AI pioneers call for guardrails on ‘autonomous AI’

George Lawton Profile picture for user George Lawton October 26, 2023
Summary:
AI pioneers Yoshua Bengio and Geoffrey Hinton, along with 23 other academic researchers, have called for ‘urgent governance measures’ to protect society against the danger of ‘Autonomous AI.’ They argue national institutions need strong technical expertise and the authority to act quickly.

rails

Yoshua Bengio and Geoffrey Hinton are sometimes called the “Godfathers of AI” for their steadfast belief and ongoing work to prove that neural networks had a future despite pushback from others in the early ‘90s. Now, they, along with 23 other academic researchers, are calling for urgent action in an open letter.

Given the stakes, they are calling on major tech companies and public funders to allocate at least one-third of their AI R&D budgets to ensure safety and ethical use. They also want regulators to have more oversight and control of autonomous AI systems. 

The letter starts off elaborating on many other risks and ethical concerns raised by researchers for some time. Powerful AI could amplify social injustice, erode social stability, amplify misinformation, and enable large-scale criminal or terrorist activities. 

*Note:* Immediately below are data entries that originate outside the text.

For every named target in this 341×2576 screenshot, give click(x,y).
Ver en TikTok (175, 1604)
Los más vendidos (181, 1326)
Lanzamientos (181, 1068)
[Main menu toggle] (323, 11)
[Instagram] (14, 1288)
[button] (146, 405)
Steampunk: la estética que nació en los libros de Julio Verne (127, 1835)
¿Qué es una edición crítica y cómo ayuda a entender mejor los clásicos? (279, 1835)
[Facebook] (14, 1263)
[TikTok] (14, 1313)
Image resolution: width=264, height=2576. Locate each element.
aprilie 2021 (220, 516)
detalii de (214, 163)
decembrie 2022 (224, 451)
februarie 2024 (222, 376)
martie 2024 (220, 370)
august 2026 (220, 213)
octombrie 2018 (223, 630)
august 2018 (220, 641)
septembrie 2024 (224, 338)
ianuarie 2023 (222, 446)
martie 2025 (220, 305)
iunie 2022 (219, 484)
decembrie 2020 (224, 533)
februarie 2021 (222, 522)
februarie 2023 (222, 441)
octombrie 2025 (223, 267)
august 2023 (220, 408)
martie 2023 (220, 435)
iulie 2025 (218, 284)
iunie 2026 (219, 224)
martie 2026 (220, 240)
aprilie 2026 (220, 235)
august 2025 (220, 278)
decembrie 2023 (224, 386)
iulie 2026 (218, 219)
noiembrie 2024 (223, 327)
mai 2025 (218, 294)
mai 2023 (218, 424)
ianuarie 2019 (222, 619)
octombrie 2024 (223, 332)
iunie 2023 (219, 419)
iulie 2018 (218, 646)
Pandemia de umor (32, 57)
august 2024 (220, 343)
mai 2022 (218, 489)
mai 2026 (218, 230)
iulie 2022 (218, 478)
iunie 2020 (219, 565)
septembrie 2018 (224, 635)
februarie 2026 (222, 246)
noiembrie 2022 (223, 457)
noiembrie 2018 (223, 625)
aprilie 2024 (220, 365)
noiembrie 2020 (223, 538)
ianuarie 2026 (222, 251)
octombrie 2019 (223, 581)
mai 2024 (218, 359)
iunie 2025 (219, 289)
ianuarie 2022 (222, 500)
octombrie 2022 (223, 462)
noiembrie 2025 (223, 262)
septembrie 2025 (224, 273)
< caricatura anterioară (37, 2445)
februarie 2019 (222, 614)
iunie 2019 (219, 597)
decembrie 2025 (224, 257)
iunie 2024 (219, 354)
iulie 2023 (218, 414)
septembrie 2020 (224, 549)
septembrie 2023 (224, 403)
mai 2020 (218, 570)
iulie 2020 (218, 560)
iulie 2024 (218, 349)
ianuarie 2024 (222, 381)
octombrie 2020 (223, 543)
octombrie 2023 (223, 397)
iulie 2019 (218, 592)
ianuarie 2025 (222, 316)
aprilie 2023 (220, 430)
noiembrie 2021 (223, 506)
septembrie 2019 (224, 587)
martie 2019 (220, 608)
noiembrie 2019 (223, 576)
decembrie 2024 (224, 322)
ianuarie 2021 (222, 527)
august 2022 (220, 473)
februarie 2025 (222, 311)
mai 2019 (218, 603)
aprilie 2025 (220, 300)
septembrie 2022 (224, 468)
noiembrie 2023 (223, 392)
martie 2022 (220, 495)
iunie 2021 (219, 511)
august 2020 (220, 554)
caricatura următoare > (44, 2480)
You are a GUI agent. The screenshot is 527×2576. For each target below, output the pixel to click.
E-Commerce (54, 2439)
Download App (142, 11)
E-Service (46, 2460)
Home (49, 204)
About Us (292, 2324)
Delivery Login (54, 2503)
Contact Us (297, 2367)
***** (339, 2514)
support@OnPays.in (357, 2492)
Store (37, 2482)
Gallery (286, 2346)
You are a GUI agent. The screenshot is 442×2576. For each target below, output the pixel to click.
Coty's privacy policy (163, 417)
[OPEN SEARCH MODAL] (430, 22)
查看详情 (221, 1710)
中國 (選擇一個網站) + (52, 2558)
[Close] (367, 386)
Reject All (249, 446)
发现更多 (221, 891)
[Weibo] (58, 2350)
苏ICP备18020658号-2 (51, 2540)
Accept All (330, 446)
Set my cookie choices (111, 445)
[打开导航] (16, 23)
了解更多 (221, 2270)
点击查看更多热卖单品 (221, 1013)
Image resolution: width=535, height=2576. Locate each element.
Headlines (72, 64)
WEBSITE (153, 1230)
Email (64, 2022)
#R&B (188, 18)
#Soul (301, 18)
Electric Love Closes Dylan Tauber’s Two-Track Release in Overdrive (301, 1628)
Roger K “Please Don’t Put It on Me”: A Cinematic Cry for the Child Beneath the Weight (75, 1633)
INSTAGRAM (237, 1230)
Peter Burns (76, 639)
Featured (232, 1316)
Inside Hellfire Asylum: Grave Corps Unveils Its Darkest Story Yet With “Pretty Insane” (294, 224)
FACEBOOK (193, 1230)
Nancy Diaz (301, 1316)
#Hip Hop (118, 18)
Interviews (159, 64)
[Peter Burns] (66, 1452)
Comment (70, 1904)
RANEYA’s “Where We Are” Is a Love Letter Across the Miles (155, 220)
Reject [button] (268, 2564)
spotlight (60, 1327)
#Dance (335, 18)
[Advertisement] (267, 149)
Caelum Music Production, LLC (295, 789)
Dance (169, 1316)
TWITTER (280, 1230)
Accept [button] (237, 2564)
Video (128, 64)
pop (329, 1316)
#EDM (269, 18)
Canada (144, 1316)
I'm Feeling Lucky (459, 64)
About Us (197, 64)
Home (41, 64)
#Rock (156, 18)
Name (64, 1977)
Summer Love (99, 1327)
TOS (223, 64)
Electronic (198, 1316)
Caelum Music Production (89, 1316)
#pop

But perhaps the most important new point is they argue that these risks could soon be amplified by autonomous AI that can plan, act in the world, and pursue goals. Whether or not you believe that advanced general intelligence is just around the corner, autonomous systems are here today. However, they have been relatively limited in scope, like driving cars, robotic process automation, self-healing IT systems, or reconfiguring IT systems. Enterprises have been actively pursuing these through concepts like hyper-automation for automating the automations for years. 

Now, the researchers argue, autonomous agents are quickly growing in capabilities to pursue more nebulous goals on their own. For example, ChatGPT was quickly adapted to browse the web, design chemistry experiments, use software tools, and contract with humans to defeat Captcha. It’s bad enough when ChatGPT hallucinates an inaccurate answer to a question, but what happens when its successors are collaborating to gain human trust, acquire money, and influence decision-makers? 

And it’s not like a bad AI even needs to suddenly wake up. Enterprises are actively handing over power to reduce costs, replace workers, automate processes, and pursue new opportunities. 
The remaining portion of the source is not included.